## Problem requirements
The lines running from the one that contains "Tap 点击空白处可关闭 hint text" to the end of the records below are what to reproduce, exactly and without pictures.

## Data records
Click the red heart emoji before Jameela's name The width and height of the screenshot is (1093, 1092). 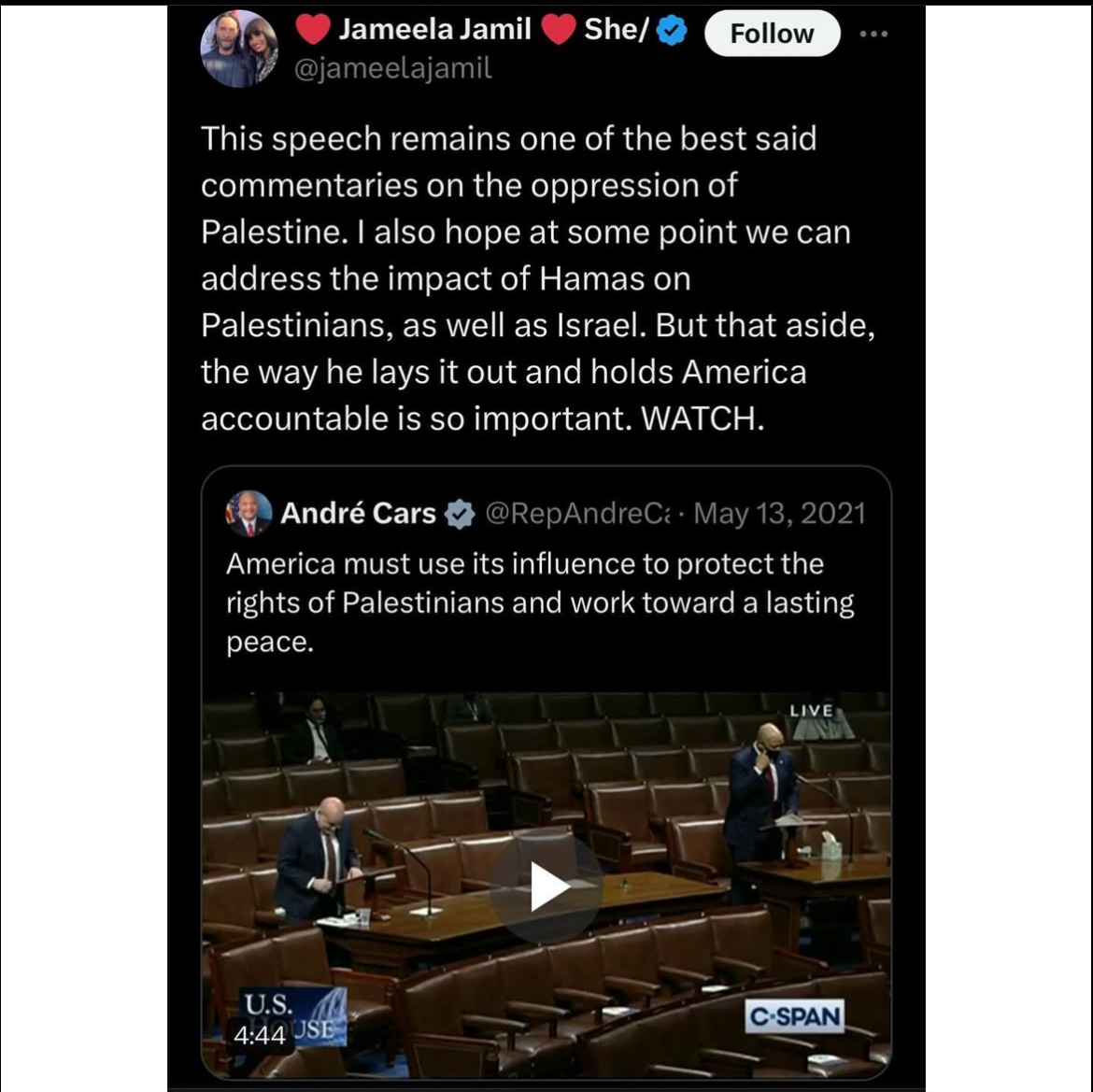[313, 30]
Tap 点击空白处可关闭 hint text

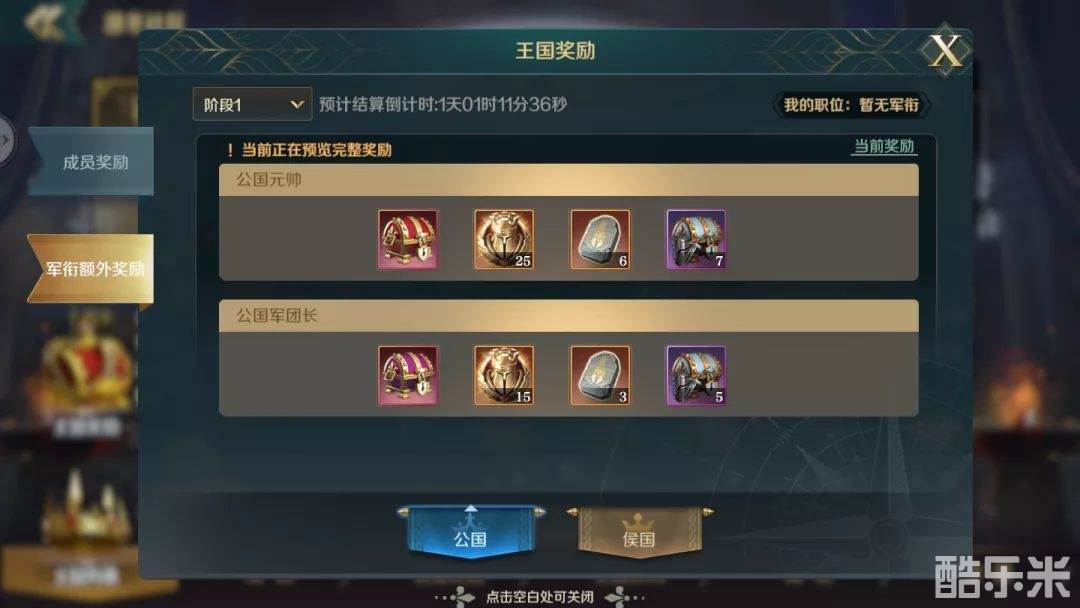[x=540, y=596]
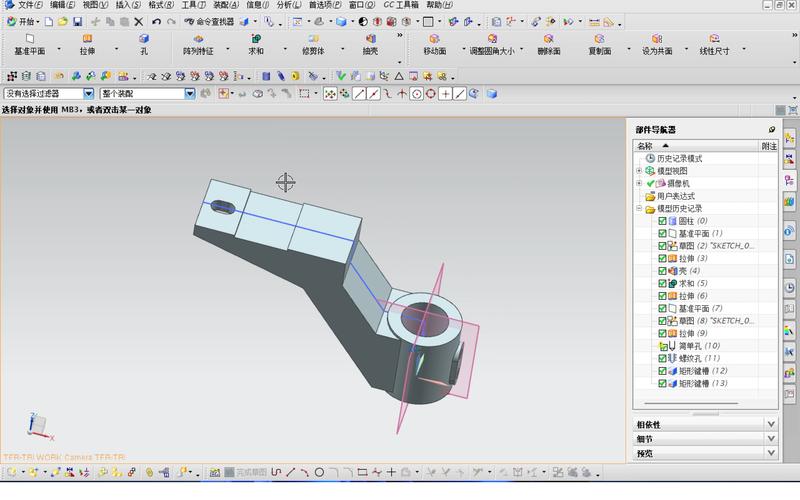Click the 求和 (Unite) icon
This screenshot has width=800, height=500.
tap(256, 39)
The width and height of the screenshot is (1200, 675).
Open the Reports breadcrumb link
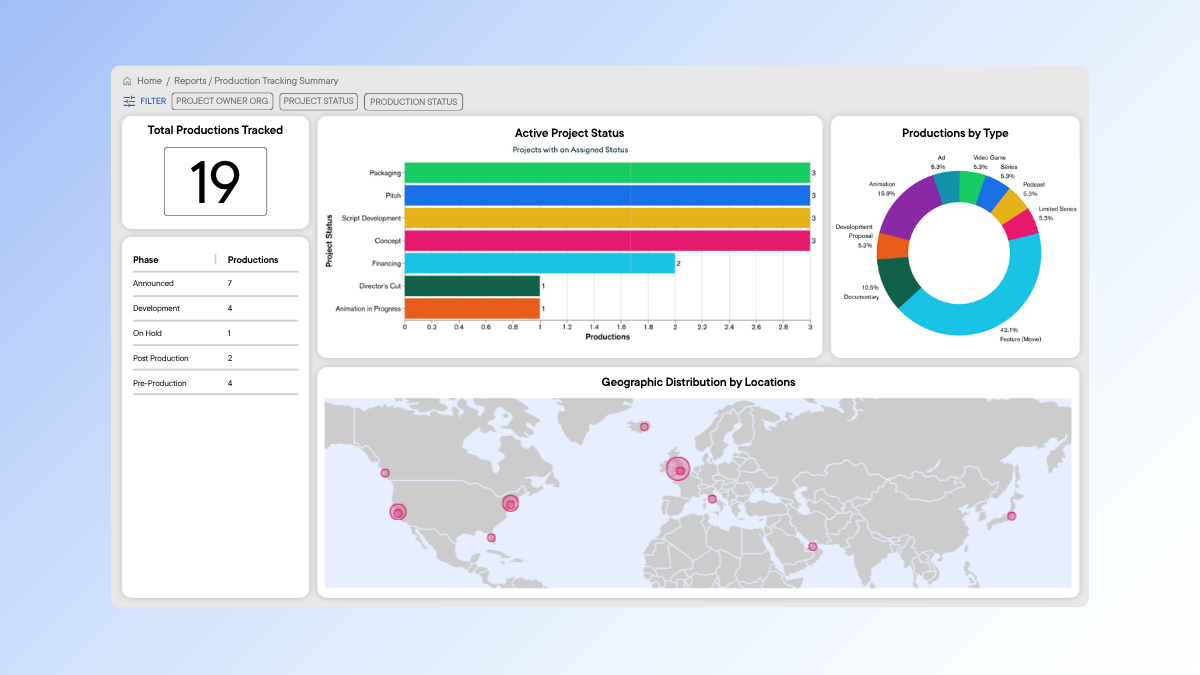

## Your response
Tap 点击空白处可关闭 hint text

[x=540, y=596]
Click the 求和 (Unite) icon
This screenshot has width=800, height=500.
tap(256, 39)
The width and height of the screenshot is (1200, 675).
Open the Reports breadcrumb link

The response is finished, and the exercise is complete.